According to long-established Justice Department rules, a client’s lawyer can be subpoenaed or searched when he or she “is believed to be in possession of contraband or the fruits or instrumentalities of a crime.” It’s right there in the U.S. attorneys manual; the link was posted today by George Conway, the husband of famed Kellyanne. (George, a prominent lawyer, has been hammering Trump lately on rule-of-law issues — thanks, George! —  which makes you wonder what the heck is happening in the Conway household.)
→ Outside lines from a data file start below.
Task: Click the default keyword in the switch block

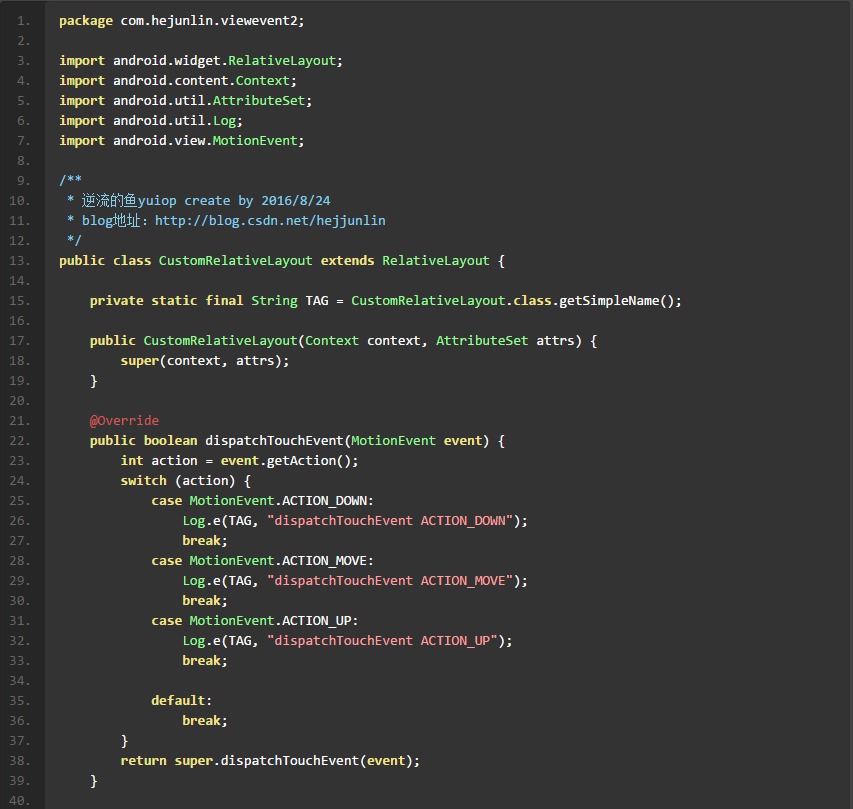Action: tap(181, 700)
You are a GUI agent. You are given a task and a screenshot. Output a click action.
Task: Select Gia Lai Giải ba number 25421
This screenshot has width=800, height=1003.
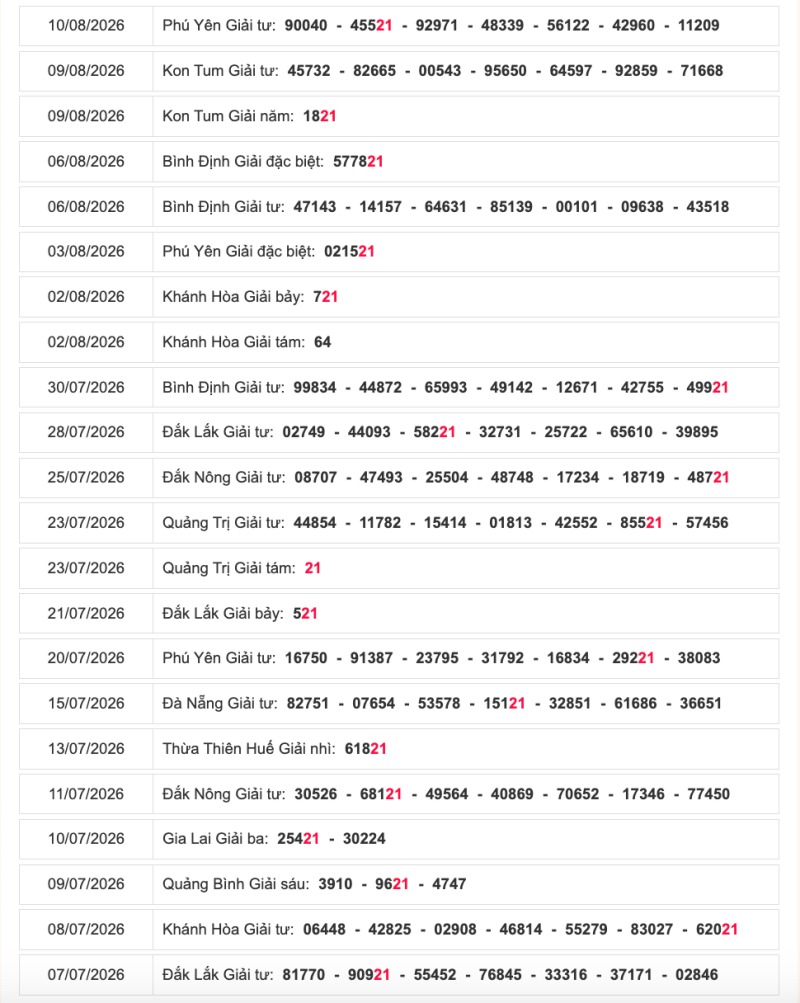pos(298,839)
And the American Bar Association takes its cue from the Justice Department. The ABA agrees that the attorney-client privilege does not apply in cases where “the work product was actually used in furtherance of the purported crime or fraud.” We don’t yet know the scope or nature of Cohen’s purported “crime or fraud” — it reportedly includes his dealings with Stormy Daniels on Trump’s behalf — but the evidence is clearly serious enough to twist the knife. Cohen has been guarding Trump’s secrets for decades. The prospect of spending decades in jail could inspire him to flip on a range of issues, some of them Russia-related.

Trump is pathetically overmatched right now because he can’t control these events. He can’t control these events because he lacks the legal firepower to combat federal investigators. He lacks the legal firepower because at this point no attorney with a stellar reputation in criminal law is willing to work for a serial liar who doesn’t pay his bills. Therefore, as evidenced on camera Monday, Trump has only one immediate recourse: shameless lying.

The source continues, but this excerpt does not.